[Collected data]
* * *

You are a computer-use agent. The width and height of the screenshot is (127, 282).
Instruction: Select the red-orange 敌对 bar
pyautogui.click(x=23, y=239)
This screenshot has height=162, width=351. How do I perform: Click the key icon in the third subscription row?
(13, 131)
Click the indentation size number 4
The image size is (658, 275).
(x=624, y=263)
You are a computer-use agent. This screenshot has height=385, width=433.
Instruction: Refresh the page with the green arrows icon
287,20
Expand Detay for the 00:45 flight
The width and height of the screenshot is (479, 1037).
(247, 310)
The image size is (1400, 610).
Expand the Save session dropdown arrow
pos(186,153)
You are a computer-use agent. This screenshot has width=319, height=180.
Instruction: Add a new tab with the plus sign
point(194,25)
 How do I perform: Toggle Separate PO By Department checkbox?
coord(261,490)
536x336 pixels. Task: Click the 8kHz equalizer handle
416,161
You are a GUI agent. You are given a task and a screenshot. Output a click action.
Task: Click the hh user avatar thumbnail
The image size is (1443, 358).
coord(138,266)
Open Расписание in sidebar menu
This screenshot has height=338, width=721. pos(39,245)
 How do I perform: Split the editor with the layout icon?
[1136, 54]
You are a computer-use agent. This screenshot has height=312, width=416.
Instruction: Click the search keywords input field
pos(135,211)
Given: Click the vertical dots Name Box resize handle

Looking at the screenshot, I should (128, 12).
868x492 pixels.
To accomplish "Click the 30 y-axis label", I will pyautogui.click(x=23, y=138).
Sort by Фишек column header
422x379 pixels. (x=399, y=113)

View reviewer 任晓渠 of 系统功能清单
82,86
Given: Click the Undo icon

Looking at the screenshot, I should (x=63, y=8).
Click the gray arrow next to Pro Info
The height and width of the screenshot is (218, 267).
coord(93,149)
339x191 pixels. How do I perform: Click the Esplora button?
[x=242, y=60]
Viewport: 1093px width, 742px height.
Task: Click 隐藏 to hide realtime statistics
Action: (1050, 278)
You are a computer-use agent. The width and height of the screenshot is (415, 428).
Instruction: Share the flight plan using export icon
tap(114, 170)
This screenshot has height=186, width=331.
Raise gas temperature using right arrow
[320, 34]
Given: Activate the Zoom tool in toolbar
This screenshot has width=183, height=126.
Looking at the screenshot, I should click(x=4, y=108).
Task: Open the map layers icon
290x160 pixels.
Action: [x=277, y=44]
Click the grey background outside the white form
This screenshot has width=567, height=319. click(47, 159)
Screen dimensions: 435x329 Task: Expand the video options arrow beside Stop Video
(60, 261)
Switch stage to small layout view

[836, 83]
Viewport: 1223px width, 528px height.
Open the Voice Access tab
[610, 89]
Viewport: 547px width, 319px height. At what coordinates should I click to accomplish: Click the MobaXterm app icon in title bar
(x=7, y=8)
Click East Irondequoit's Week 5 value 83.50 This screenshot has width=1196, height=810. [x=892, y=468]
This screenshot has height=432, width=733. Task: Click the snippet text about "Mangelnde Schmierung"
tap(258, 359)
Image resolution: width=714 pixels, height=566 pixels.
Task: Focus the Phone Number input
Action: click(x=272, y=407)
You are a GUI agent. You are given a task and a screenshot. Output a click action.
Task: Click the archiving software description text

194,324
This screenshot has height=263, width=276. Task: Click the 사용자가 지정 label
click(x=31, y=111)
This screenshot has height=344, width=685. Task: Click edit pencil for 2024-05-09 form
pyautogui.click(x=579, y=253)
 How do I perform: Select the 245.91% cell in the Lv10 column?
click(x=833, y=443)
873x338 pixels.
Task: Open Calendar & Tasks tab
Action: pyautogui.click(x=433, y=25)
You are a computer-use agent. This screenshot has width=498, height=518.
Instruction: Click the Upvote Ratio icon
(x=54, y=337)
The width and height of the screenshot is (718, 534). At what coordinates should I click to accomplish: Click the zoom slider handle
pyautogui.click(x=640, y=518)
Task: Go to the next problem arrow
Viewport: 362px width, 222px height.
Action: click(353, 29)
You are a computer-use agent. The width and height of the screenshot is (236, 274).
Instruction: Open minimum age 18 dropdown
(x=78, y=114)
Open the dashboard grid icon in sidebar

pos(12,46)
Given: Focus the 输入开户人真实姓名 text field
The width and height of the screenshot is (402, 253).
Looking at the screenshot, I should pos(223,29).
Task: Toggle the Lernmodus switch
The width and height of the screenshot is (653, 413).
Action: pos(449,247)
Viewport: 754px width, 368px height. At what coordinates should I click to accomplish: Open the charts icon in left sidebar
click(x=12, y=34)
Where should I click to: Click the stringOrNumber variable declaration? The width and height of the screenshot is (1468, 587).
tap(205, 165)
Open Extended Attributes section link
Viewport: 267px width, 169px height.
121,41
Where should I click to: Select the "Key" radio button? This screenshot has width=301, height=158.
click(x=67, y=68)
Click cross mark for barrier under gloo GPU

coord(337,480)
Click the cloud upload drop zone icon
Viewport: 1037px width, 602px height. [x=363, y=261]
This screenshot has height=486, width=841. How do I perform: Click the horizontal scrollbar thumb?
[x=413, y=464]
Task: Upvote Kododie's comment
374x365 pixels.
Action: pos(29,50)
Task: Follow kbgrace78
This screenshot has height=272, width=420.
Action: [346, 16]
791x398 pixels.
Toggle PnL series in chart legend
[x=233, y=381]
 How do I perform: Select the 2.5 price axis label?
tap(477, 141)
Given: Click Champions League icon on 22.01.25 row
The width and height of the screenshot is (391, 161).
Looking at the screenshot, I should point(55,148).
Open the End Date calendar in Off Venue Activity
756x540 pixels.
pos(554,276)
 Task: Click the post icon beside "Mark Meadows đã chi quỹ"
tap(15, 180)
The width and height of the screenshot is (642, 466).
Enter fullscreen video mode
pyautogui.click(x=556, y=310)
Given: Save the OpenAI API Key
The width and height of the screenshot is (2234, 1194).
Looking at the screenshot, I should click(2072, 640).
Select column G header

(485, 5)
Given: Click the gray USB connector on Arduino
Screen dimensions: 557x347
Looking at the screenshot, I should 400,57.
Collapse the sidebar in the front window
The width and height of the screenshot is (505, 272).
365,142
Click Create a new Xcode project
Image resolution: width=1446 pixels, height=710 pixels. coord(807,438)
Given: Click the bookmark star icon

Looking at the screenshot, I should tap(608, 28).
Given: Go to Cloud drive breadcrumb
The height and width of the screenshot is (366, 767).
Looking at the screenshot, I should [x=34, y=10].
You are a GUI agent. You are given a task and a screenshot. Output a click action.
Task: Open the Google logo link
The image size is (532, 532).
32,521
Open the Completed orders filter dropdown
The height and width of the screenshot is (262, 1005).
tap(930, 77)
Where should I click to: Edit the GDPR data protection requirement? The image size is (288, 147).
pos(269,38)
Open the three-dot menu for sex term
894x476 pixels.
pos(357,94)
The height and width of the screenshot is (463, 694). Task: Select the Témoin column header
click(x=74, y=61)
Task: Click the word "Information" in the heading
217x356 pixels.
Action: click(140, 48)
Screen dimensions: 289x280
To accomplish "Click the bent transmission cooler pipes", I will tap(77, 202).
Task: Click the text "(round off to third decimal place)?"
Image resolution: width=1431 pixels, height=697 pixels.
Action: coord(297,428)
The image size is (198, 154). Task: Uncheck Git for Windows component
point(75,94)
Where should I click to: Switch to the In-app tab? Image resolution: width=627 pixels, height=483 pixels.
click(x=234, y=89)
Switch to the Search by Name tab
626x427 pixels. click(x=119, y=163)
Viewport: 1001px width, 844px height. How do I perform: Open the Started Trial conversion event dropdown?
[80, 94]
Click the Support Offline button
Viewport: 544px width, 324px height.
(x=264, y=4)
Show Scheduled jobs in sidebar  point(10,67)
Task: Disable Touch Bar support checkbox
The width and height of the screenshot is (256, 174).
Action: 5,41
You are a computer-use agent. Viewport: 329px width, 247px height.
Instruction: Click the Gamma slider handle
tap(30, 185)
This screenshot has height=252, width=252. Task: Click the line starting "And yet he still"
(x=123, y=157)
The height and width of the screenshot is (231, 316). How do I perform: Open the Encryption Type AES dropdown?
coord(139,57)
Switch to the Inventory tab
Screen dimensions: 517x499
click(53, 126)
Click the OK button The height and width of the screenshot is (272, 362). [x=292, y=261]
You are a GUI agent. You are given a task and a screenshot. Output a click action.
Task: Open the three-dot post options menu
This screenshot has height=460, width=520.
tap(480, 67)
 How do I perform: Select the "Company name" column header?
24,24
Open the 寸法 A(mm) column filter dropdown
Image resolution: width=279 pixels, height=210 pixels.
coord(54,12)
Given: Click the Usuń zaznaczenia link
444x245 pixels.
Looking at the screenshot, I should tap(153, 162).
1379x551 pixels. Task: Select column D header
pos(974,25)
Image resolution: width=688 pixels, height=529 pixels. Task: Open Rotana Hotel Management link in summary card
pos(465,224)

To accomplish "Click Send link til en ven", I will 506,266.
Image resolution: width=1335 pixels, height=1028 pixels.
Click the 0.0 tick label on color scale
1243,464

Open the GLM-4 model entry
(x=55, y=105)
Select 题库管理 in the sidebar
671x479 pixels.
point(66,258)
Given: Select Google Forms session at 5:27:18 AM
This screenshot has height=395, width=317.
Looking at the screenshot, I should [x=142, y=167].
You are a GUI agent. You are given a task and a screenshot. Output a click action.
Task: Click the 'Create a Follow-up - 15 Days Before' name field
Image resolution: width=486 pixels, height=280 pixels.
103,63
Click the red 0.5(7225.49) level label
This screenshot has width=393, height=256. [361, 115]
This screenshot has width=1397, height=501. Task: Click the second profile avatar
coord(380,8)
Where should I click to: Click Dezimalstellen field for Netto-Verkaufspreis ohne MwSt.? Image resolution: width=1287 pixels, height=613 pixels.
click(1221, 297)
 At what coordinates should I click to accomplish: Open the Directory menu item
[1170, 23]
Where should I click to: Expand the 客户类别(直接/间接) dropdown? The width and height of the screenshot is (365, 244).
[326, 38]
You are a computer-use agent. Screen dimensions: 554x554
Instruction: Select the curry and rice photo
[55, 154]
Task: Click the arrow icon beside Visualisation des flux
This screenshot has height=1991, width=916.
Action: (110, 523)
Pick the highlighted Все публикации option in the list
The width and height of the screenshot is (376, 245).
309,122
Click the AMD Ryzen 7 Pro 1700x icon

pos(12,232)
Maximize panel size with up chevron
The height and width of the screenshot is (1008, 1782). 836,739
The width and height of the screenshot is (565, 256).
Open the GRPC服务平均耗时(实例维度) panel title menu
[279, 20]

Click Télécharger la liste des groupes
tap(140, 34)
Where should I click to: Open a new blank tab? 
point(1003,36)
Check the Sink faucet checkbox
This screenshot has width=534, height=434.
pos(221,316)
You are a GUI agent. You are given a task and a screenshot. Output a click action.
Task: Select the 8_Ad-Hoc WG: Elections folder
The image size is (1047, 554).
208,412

* * *

*What this task involves*. Each of the lines from the one that contains "Open the GLM-4 model entry" through the last line of the data needs to be repeated exactly, with no others.

*Final answer*.
Open the GLM-4 model entry
(x=55, y=105)
Select 题库管理 in the sidebar
671x479 pixels.
point(66,258)
Given: Select Google Forms session at 5:27:18 AM
This screenshot has height=395, width=317.
Looking at the screenshot, I should [x=142, y=167].
You are a GUI agent. You are given a task and a screenshot. Output a click action.
Task: Click the 'Create a Follow-up - 15 Days Before' name field
Image resolution: width=486 pixels, height=280 pixels.
103,63
Click the red 0.5(7225.49) level label
This screenshot has width=393, height=256. [361, 115]
This screenshot has width=1397, height=501. Task: Click the second profile avatar
coord(380,8)
Where should I click to: Click Dezimalstellen field for Netto-Verkaufspreis ohne MwSt.? Image resolution: width=1287 pixels, height=613 pixels.
click(1221, 297)
 At what coordinates should I click to accomplish: Open the Directory menu item
[1170, 23]
Where should I click to: Expand the 客户类别(直接/间接) dropdown? The width and height of the screenshot is (365, 244).
[326, 38]
You are a computer-use agent. Screen dimensions: 554x554
Instruction: Select the curry and rice photo
[55, 154]
Task: Click the arrow icon beside Visualisation des flux
This screenshot has height=1991, width=916.
Action: (110, 523)
Pick the highlighted Все публикации option in the list
The width and height of the screenshot is (376, 245).
309,122
Click the AMD Ryzen 7 Pro 1700x icon

pos(12,232)
Maximize panel size with up chevron
The height and width of the screenshot is (1008, 1782). 836,739
The width and height of the screenshot is (565, 256).
Open the GRPC服务平均耗时(实例维度) panel title menu
[279, 20]

Click Télécharger la liste des groupes
tap(140, 34)
Where should I click to: Open a new blank tab? 
point(1003,36)
Check the Sink faucet checkbox
This screenshot has width=534, height=434.
pos(221,316)
You are a GUI agent. You are given a task and a screenshot. Output a click action.
Task: Select the 8_Ad-Hoc WG: Elections folder
The image size is (1047, 554).
208,412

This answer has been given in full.